[Stored records]
_ _ _ _

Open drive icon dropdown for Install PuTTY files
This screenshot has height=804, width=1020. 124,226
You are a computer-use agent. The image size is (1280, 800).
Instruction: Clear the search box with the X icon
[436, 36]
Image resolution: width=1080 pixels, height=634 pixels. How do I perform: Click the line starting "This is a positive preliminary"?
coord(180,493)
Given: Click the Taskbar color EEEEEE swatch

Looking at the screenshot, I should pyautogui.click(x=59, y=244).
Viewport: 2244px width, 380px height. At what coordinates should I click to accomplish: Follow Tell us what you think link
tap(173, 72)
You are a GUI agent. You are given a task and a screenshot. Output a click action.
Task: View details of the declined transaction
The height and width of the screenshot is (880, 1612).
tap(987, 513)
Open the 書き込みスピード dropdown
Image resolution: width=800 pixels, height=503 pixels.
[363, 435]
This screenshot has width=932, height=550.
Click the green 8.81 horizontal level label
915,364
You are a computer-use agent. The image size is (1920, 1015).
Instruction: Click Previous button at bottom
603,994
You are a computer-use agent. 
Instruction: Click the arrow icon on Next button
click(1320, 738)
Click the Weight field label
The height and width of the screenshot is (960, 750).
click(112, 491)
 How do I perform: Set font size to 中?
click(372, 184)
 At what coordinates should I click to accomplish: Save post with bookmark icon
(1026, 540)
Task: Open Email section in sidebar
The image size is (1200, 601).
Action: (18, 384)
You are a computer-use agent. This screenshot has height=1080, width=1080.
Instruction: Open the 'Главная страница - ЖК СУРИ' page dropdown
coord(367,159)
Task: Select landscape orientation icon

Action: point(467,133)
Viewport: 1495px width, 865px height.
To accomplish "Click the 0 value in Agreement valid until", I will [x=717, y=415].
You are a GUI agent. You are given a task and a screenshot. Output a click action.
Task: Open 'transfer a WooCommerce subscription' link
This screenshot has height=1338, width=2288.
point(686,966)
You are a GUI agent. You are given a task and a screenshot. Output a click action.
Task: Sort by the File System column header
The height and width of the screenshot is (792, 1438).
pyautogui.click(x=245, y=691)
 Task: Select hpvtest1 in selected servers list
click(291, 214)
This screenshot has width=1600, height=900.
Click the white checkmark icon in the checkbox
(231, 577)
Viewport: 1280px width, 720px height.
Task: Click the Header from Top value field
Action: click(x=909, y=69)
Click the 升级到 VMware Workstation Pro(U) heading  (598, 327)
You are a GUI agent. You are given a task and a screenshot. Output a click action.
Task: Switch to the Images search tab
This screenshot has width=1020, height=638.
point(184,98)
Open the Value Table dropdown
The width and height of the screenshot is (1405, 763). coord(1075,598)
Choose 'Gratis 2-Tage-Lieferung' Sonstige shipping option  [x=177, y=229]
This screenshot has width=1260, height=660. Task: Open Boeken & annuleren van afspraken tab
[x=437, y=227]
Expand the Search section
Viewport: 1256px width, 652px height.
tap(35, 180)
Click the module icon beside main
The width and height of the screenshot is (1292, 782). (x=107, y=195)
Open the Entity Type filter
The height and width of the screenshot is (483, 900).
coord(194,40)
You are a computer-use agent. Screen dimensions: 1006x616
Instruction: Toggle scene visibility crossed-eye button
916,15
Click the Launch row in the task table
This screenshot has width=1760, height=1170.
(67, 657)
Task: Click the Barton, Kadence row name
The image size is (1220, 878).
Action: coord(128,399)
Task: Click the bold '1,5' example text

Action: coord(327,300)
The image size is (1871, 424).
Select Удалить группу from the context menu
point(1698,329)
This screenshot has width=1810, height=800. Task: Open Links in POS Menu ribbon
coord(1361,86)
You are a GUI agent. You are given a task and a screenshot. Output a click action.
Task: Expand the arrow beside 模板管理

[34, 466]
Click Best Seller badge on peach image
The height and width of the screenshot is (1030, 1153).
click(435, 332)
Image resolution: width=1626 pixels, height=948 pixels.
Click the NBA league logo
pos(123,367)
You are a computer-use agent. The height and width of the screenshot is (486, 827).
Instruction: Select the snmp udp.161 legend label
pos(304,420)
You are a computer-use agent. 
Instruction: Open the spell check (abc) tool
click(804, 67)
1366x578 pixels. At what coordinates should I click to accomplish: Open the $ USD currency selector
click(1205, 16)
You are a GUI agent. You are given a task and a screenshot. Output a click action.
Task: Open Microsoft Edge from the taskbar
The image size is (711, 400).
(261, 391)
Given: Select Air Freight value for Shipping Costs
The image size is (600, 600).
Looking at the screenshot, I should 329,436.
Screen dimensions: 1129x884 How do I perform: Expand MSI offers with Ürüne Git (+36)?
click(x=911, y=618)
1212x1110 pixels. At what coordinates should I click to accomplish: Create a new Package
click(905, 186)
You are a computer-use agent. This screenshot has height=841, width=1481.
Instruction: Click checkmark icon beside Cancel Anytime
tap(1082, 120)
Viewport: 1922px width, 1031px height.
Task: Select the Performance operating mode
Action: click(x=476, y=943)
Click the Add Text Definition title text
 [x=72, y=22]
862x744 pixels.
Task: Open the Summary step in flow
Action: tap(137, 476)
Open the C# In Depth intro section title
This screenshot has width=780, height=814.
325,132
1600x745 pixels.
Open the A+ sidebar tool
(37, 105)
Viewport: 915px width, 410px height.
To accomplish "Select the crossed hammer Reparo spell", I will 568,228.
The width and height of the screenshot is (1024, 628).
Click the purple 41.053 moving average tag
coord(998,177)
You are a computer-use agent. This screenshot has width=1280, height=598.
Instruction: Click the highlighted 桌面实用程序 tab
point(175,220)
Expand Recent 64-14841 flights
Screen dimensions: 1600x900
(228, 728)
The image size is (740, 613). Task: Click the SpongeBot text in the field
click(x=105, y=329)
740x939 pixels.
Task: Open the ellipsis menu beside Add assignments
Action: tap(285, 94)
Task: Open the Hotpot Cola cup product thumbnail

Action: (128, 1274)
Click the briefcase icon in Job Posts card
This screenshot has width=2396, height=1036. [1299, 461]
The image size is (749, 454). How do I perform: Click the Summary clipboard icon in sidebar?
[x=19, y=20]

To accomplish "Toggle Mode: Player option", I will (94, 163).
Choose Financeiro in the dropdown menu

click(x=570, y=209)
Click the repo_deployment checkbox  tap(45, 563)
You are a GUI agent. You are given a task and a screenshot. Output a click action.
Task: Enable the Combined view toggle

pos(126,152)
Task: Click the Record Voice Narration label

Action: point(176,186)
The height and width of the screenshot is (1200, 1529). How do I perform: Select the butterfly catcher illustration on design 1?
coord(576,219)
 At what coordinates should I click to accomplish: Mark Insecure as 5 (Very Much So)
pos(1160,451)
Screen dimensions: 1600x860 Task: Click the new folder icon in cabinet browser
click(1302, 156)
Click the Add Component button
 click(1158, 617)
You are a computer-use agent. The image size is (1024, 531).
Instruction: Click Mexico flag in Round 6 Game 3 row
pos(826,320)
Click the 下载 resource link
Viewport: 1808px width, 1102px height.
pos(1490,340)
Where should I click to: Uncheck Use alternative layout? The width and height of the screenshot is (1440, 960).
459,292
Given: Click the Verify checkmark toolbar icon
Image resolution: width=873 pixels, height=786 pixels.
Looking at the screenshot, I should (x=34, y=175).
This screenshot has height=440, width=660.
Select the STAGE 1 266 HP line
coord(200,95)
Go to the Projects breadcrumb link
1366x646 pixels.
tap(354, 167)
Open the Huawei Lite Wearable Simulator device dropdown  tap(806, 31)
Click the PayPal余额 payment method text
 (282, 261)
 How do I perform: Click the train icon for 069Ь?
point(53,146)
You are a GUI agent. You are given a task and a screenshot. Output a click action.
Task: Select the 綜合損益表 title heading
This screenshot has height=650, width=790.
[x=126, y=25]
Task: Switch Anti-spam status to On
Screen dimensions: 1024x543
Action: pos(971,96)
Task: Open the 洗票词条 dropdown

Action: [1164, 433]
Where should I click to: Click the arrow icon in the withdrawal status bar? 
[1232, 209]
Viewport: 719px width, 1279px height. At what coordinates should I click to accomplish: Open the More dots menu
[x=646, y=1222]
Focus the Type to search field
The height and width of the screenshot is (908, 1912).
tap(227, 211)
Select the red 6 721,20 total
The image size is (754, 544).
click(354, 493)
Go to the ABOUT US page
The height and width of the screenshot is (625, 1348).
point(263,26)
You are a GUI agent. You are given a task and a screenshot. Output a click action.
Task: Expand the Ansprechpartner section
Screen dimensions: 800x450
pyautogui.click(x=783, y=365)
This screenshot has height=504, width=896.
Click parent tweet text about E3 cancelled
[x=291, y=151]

_ _ _ _

WHAT TO DO> Please return every line in the data that includes the string "heading".

TASK OUTPUT>
Click the 升级到 VMware Workstation Pro(U) heading  (598, 327)
Task: Select the 綜合損益表 title heading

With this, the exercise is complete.